Desde então, o número de comunidades no Facebook despencou,
fechadas pelos próprios usuários, temerosos de investigação das polícias Civil
de São Paulo e Federal provocadas por denúncias de mulheres e de organizações
feministas. Mas continuam no Whatsapp, onde usuários que não tiverem sido
convidados ao grupo por um dos integrantes não conseguem ver a troca de
mensagens, e os “encoxadores” se sentem mais protegidos.
“A sociedade tem de demonstrar todos os dias que o Brasil e
o povo brasileiro têm tolerância zero com a violência contra a mulher”, resume
Aparecida Gonçalves, secretária nacional de Enfrentamento à Violência da
Secretaria de Políticas para as Mulheres, do governo federal. “E é, sim,
violência contra a mulher, independentemente do que digam os perpetuadores
dessa prática. É impossível dissociar a ação desses indivíduos das demais
agressões físicas e psicológicas das quais as mulheres são vítimas. São todas
parte de um mesmo desprezo pelos direitos do próximo. É crime. Sempre que
existe interação sexual não consensual é crime, e eles têm de ser
individualmente responsabilizados por isso”, completa.
No Brasil, entre 2001 a 2011, estima-se que ocorreram mais
de 50 mil feminicídios: ou seja, em média, 5.664 mortes de mulheres por causas
violentas a cada ano, 472 a cada mês, 15,52 a cada dia, ou uma morte a cada
1h30, segundo dados do Instituto de Pesquisa Econômica Aplicada (Ipea).

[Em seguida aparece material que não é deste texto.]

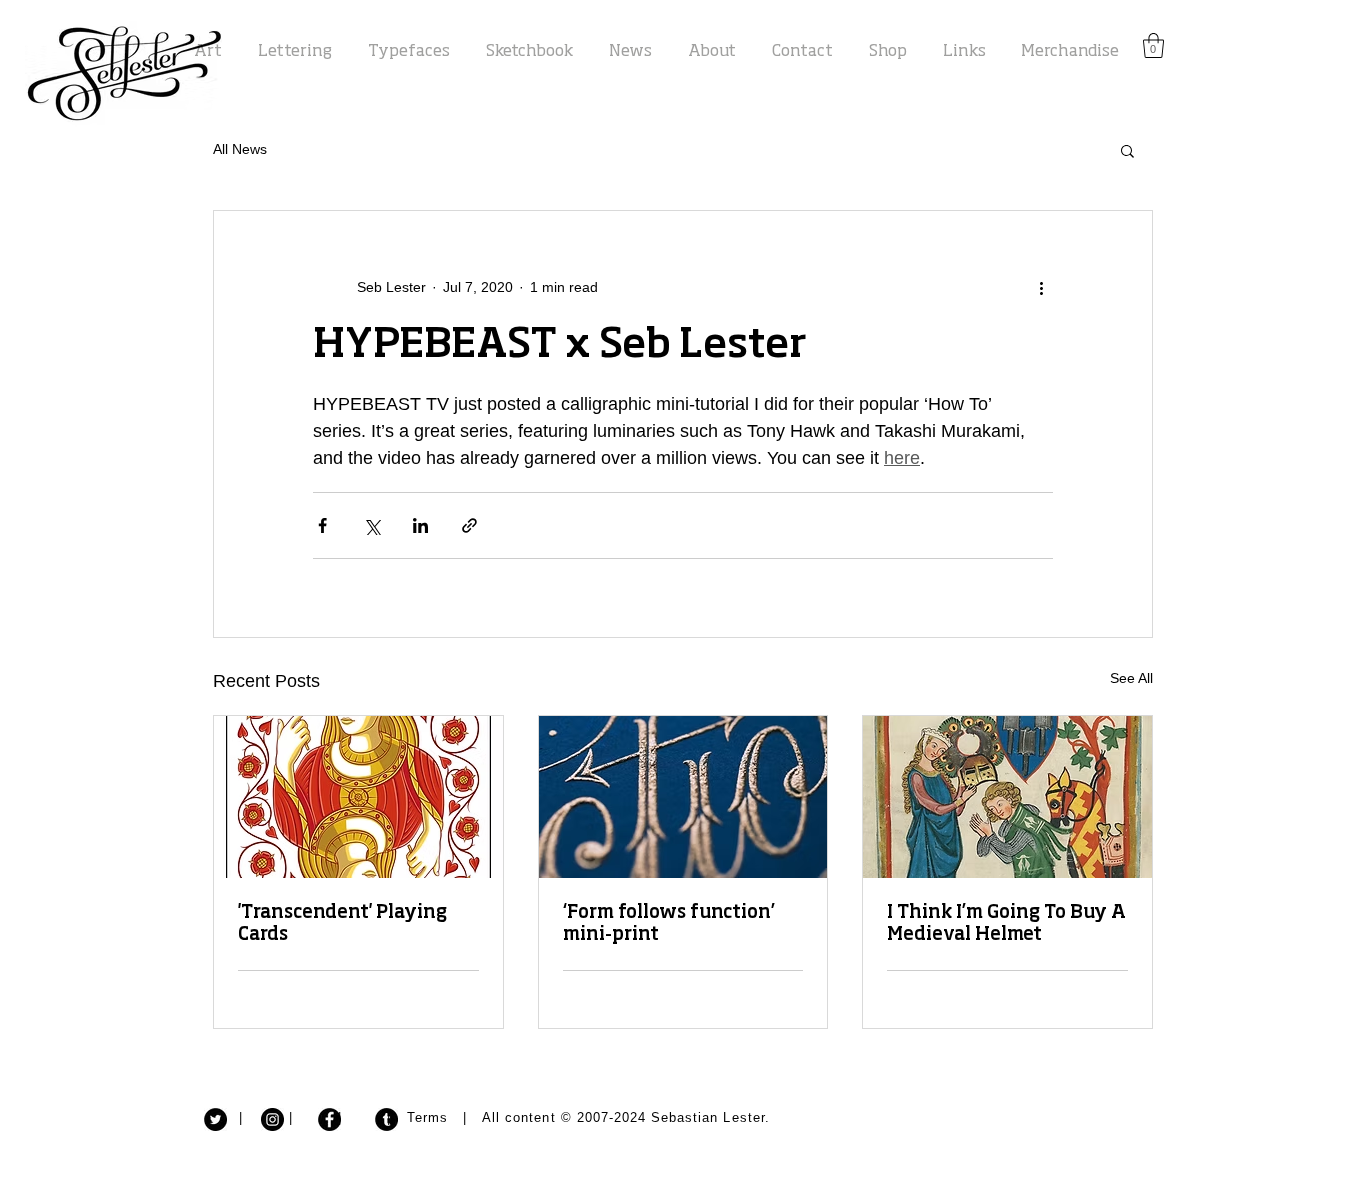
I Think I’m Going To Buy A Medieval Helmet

Em São Paulo, a média de estupros é de 37 por dia, embora
esse número possa ser maior: como as delegacias da mulher funcionam apenas
entre as 9h e as 19h, vítimas que sofrem o estupro de madrugada, por exemplo,
acabam desistindo de fazer a denúncia no dia seguinte; a opção seria buscar uma
delegacia de plantão, onde o atendimento é feito por homens sem treinamento
para lidar com esse momento psicológico.
Aparecida reforça que as mulheres não podem se calar quando
forem assediadas, e que têm de buscar as autoridades para coibir o abuso. “Elas
têm de buscar a polícia, a autoridade do transporte público, e denunciar. Elas
devem também ligar para o 180, do governo federal, que recebe denúncias. Não é
um número apenas para os casos que se enquadram na Lei Maria da Penha, mas para
todo tipo de violência contra a mulher”, ressalta.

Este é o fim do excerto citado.